Consider a strictly increasing sequence $q_0<q_n<q_{n+1}<q<d$ such that $q_n\to q$ as $n\to \infty$ with $d>q$. Let $B\subset \Bbb R^d$ be a ball, so that $L^{q}(B)\subset L^{q_{n+1}}(B)\subset L^{q_{n}}(B)\subset L^{q_0}(B)$. Consider a sequence $(u_n)_n\subset L^q(B)$ such that $\|u_n\|_{L^{q_n}(B)}=1$ and $u_n\to u$ in $L^{q_0}(B)$.
I want to prove or disprove that $\|u\|_{L^{q}(B)}=1$. Note that by Fatou's lemma, we get $$\|u\|_{L^{q}(B)}\leq \liminf_{n\to\infty}\|u_n\|_{L^{q_n}(B)}=1.$$
The result is false.
Here is a detailed counter-example.

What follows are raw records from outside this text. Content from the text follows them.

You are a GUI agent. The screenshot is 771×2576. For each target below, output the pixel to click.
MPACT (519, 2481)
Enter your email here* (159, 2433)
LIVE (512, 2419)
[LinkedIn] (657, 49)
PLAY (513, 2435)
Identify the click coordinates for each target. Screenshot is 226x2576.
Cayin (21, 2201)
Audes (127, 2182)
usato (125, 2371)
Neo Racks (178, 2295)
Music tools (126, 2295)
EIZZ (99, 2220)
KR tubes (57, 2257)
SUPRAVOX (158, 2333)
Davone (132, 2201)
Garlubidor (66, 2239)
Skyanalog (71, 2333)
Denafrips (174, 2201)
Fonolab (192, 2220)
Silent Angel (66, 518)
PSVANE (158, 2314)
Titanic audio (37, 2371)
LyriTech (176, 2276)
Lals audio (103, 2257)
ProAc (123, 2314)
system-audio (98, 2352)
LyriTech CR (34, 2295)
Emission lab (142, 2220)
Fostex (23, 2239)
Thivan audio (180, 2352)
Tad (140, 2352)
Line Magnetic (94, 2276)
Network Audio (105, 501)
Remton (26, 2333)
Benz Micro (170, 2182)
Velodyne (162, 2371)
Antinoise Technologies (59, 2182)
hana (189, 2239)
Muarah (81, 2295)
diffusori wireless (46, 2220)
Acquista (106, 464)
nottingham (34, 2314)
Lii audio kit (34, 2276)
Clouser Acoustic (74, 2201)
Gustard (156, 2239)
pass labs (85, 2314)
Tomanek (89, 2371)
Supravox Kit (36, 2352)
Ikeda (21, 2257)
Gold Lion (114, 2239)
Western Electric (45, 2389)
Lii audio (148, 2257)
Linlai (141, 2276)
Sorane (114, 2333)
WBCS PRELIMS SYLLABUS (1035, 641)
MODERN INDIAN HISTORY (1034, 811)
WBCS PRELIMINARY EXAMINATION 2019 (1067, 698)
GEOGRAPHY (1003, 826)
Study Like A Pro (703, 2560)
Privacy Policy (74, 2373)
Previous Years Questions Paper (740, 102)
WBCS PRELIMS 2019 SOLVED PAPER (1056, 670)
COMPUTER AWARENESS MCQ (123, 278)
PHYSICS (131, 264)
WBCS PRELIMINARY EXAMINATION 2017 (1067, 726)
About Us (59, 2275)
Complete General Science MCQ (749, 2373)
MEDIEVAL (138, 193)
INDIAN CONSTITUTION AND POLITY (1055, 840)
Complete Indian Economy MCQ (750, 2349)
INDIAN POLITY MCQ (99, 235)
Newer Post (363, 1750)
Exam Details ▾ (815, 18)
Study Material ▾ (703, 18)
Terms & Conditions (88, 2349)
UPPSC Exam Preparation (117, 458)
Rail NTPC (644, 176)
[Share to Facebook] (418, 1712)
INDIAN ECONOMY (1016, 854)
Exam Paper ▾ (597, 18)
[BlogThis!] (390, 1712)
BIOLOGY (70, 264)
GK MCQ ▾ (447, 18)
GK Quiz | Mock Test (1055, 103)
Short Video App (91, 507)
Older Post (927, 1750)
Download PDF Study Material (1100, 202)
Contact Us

Let $d=2$ and let $B \subset \Bbb R^2$ be any ball containing $[0,1]^2$.
For each $n \in \Bbb N$, let $q_n = \frac{3}{2} - \frac{1}{2(n+1)}=\frac{3n+2}{2n+2}$. So we have $1=q_0<q_n<q_{n+1}<q=\frac{3}{2}<2=d$ and $q_n\to q$ as $n\to \infty$.
Now, for each $n \in \Bbb N$, let us define $u_n : B \rightarrow \Bbb R$ by $$u_n(x,y)=(n+1)^\frac{1}{q_n}\chi_{\left [0,\frac{1}{n+1} \right]}(x)\chi_{[0,1]}(y)=(n+1)^\frac{2n+2}{3n+2}\chi_{\left [0,\frac{1}{n+1} \right]}(x)\chi_{[0,1]}(y)$$ It follows immediately that $$ \int_B |u_n(x,y)|^{q_n} dxdy = \int_B (n+1)\chi_{\left [0,\frac{1}{n+1} \right]}(x)\chi_{[0,1]}(y) dxdy =1$$ So, for all $n \in \Bbb N$, $\|u_n\|_{L^{q_n}(B)}=1$.
Now, note that $u_n\to 0$ in $L^{q_0}(B)$. In fact, $q_0=1$ and we have $$ \|u_n\|_{L^{q_0}(B)} = \int_B |u_n(x,y)| dxdy = \int_B (n+1)^\frac{2n+2}{3n+2}\chi_{\left [0,\frac{1}{n+1} \right]}(x)\chi_{[0,1]}(y)= (n+1)^{\frac{2n+2}{3n+2} -1}= \frac{1}{n^\frac{n}{3n+2}}$$ So $\lim_{n \to \infty} \|u_n\|_{L^{q_0}(B)} = 0$. So $u_n\to 0$ in $L^{q_0}(B)$. But $\|0\|_{L^{q}(B)}=0 \neq 1$.